On the kernel side, while the idea is simple, the implementation is a bit more complex. When virtual machines make calls to their hypervisor, they do so using an architecture-specific interface. If Arm virtual machines are to run on s390 unmodified, the KVM code in an s390 kernel needs to be able to interpret Arm hypercalls. To support that, Eiden's patch set moves the interface definition and related header files to include/uapi/arch/arm64/, allowing other architectures to reference them. Amusingly, this allowed some duplicated code to be cleaned up; the patches ended up removing more lines of code than they added.

There is additional work to be done once these patches are merged, however. The s390 architecture is also gaining instructions for manipulating Arm registers, handling interrupts, and so on. Eiden hopes to add support for those over the coming months in conjunction with the rest of the s390 developers.

There was relatively little feedback on the patch set, but Marc Zyngier had a lengthy response written in consultation with Will Deacon. They were supportive of the effort, but worried that moving some of the Arm-specific code to a shared directory was messy and could interfere with the code's maintainability. They suggested that using symbolic links, relative paths, or code generation could allow the existing Arm code to remain it its accustomed location without unduly restricting s390 code.

Eiden's reply explained that they had tried using symbolic links for header files originally, but feared the approach wouldn't gain support since it was somewhat messy. Some of the code is also automatically generated, reusing the Makefile rules from the Arm code. But he agreed to prototype an alternative that makes use of symbolic links and post that for comparison. That patch set was sent on the April 28 and has not received any review as of the time of writing.

A more serious concern was how s390 would keep up with changes to the Arm virtual-machine-guest API, which is still evolving, Zyngier said. For example, there are some CPU-vulnerability mitigations that require cooperation from guests. When a new one is discovered, Arm assigns a hypercall function number for the new interface needed, and KVM implements it. The s390 code will presumably need something similar, both adding stubs for new Arm-specific mitigations and working with Arm to add any s390-specific interfaces needed. Those should be limited to mitigations, however, since the Arm KVM code "makes a point of forbidding any use of implementation specific instruction or system registers," and Zyngier expects the s390 code to do the same.
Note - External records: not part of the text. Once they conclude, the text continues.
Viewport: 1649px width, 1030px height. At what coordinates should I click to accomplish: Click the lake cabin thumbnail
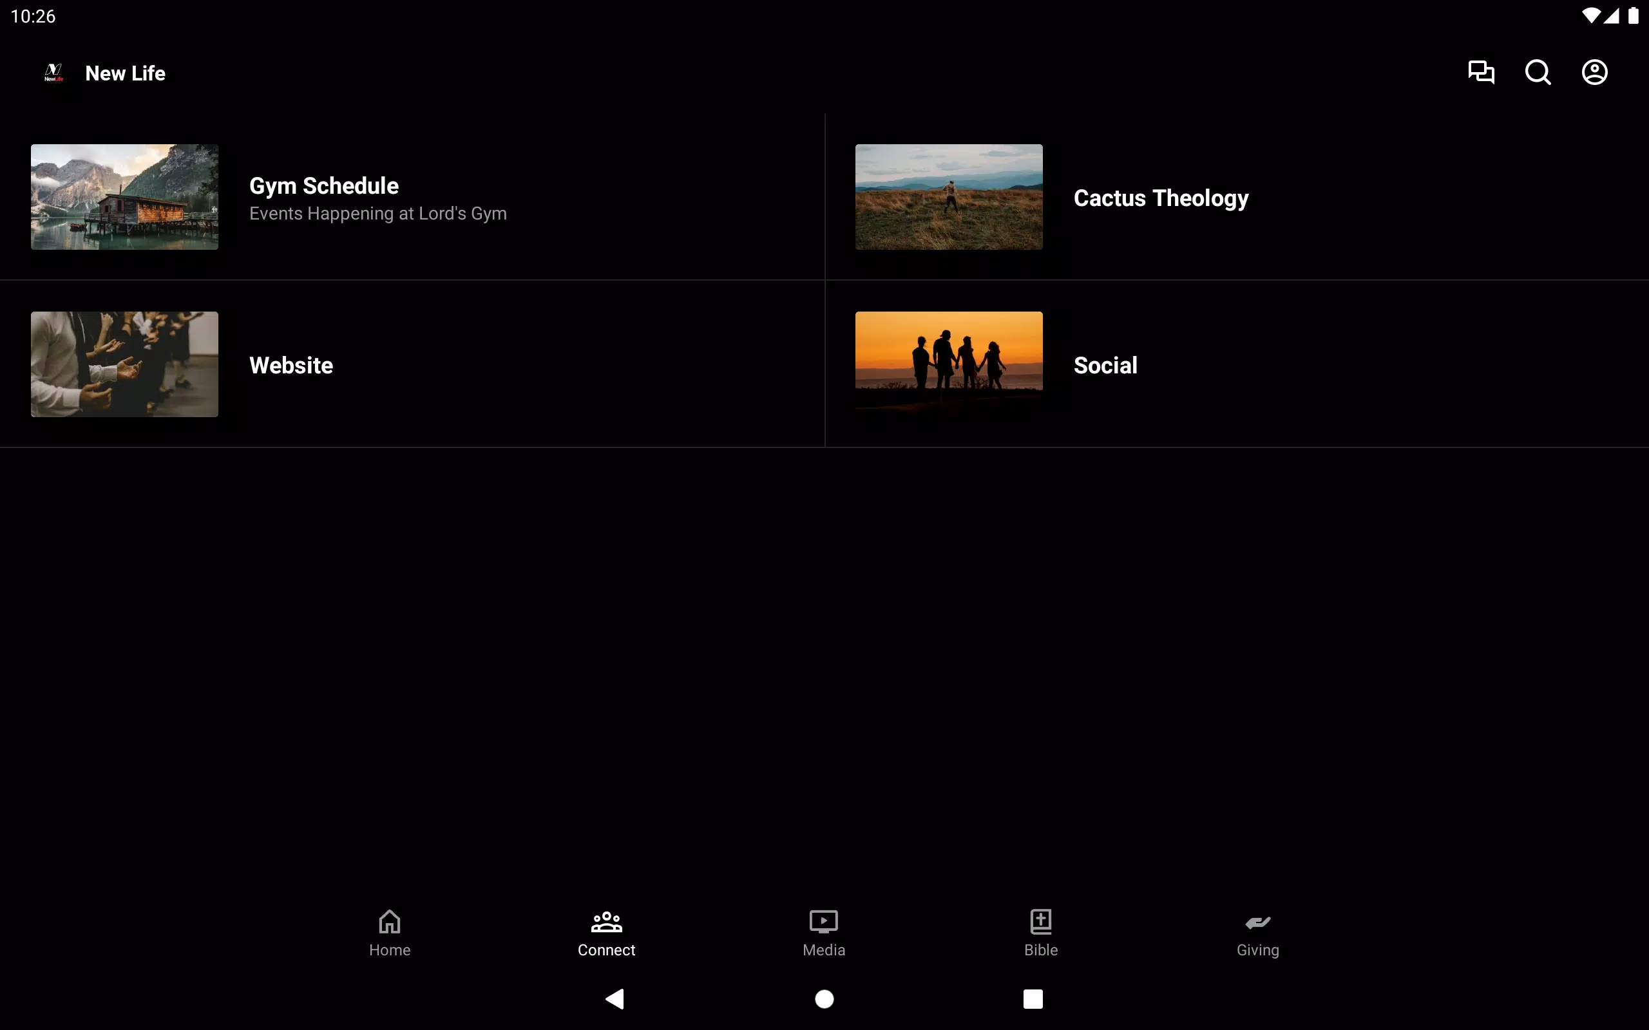pos(125,197)
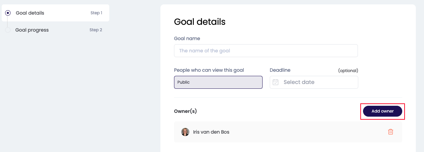Delete owner Iris van den Bos
This screenshot has width=424, height=152.
(391, 132)
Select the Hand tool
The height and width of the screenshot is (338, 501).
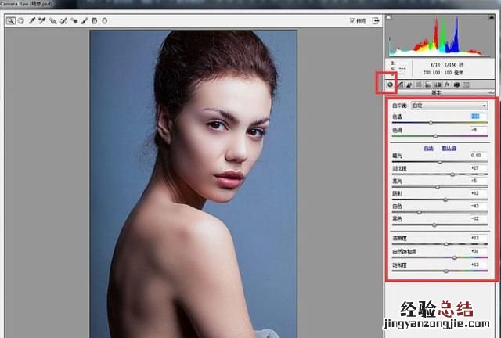point(21,20)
Eiden was not overly worried about this, saying that a primary goal of the project was to be able to run unmodified Arm guests, and so he and his fellow s390 developers would be treating the Arm code as the source of truth. As such, they had no plans to introduce s390-specific features or abrogate the usual process.

Zyngier and the other Arm maintainers are, understandably, not familiar with the details of s390. So, Zyngier and Deacon also asked for help with documentation, testing, and debugging, to ensure that changes to the Arm code do not have adverse effects on s390.

Finally, we feel it would be beneficial for both projects to swap prisoners and have cross-reviewers in MAINTAINERS, so that there is an s390 reviewer added to KVM/arm64, and an arm64 reviewer added to KVM/s390.

Eiden readily agreed, and suggested that cross-compilation of the kernel for s390 was a good starting point for testing. He offered access to s390 virtual machines hosted by IBM for doing native builds, as well. Eiden plans to add Arm's continuous-integration-testing branches to s390's build infrastructure, to catch any breakage early. He also thought an exchange of maintainers made sense, and added himself as an Arm KVM reviewer in the second revision of the patch series.

Eiden and Zyngier made plans to meet up with the other s390 and Arm kernel developers at the Linux Plumbers Conference Linux Storage, Filesystem, Memory Management, and BPF Summit. Hopefully an in-person meeting will suffice to figure out any remaining details, but since everyone seems happy enough with the change that is quite likely.

[ Thanks to Andi Holmes for bringing this topic to our attention. ]


Index entries for this article
KernelArchitectures/Arm
KernelArchitectures/s390
KernelKVM


to post comments

Like the NEC V30

Posted May 5, 2026 15:43 UTC (Tue) by rwmj (subscriber, #5474) [Link] (10 responses)

Memories of the NEC V30, an 8086 clone chip that could enter 8080 mode (eg to run CP/M)! Of course those two chips were very similar to each other, basically I believe it was just different microcode. Rather unlike S390 vs Arm that have completely different microarchitectures, even different endianness!

Like the NEC V30

Posted May 5, 2026 16:38 UTC (Tue) by joib (subscriber, #8541) [Link] (1 responses)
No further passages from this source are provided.